--- DATASET EXTRACT ---
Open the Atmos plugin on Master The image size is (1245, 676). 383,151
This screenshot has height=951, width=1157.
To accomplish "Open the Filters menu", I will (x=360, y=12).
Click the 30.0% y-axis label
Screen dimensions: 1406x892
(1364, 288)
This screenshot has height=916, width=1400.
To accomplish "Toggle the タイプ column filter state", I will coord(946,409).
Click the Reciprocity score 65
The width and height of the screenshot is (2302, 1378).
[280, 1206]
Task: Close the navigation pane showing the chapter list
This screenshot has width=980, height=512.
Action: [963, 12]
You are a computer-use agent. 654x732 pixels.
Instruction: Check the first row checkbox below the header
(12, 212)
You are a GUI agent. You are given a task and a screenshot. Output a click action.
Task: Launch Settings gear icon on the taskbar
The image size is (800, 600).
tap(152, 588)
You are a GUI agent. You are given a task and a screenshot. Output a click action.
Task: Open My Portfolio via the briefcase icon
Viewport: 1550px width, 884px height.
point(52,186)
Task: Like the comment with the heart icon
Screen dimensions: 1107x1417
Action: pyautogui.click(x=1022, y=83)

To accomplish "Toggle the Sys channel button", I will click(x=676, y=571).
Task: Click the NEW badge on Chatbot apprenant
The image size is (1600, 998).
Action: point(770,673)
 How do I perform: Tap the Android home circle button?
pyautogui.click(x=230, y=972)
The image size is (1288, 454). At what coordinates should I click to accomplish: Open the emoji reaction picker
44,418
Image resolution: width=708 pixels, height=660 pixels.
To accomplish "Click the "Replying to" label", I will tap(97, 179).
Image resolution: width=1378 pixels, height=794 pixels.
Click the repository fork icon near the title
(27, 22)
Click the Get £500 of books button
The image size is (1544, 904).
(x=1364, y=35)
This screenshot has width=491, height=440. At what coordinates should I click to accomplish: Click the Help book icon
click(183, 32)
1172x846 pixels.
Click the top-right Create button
---
*WHAT THIS TASK INVOLVES*
What you return should match the listing above exactly.

*SOLVED PROBLEM*
Open the Atmos plugin on Master The image size is (1245, 676). 383,151
This screenshot has height=951, width=1157.
To accomplish "Open the Filters menu", I will (x=360, y=12).
Click the 30.0% y-axis label
Screen dimensions: 1406x892
(1364, 288)
This screenshot has height=916, width=1400.
To accomplish "Toggle the タイプ column filter state", I will coord(946,409).
Click the Reciprocity score 65
The width and height of the screenshot is (2302, 1378).
[280, 1206]
Task: Close the navigation pane showing the chapter list
This screenshot has width=980, height=512.
Action: [963, 12]
You are a computer-use agent. 654x732 pixels.
Instruction: Check the first row checkbox below the header
(12, 212)
You are a GUI agent. You are given a task and a screenshot. Output a click action.
Task: Launch Settings gear icon on the taskbar
The image size is (800, 600).
tap(152, 588)
You are a GUI agent. You are given a task and a screenshot. Output a click action.
Task: Open My Portfolio via the briefcase icon
Viewport: 1550px width, 884px height.
point(52,186)
Task: Like the comment with the heart icon
Screen dimensions: 1107x1417
Action: pyautogui.click(x=1022, y=83)

To accomplish "Toggle the Sys channel button", I will click(x=676, y=571).
Task: Click the NEW badge on Chatbot apprenant
The image size is (1600, 998).
Action: point(770,673)
 How do I perform: Tap the Android home circle button?
pyautogui.click(x=230, y=972)
The image size is (1288, 454). At what coordinates should I click to accomplish: Open the emoji reaction picker
44,418
Image resolution: width=708 pixels, height=660 pixels.
To accomplish "Click the "Replying to" label", I will tap(97, 179).
Image resolution: width=1378 pixels, height=794 pixels.
Click the repository fork icon near the title
(27, 22)
Click the Get £500 of books button
The image size is (1544, 904).
(x=1364, y=35)
This screenshot has width=491, height=440. At what coordinates should I click to accomplish: Click the Help book icon
click(183, 32)
1172x846 pixels.
Click the top-right Create button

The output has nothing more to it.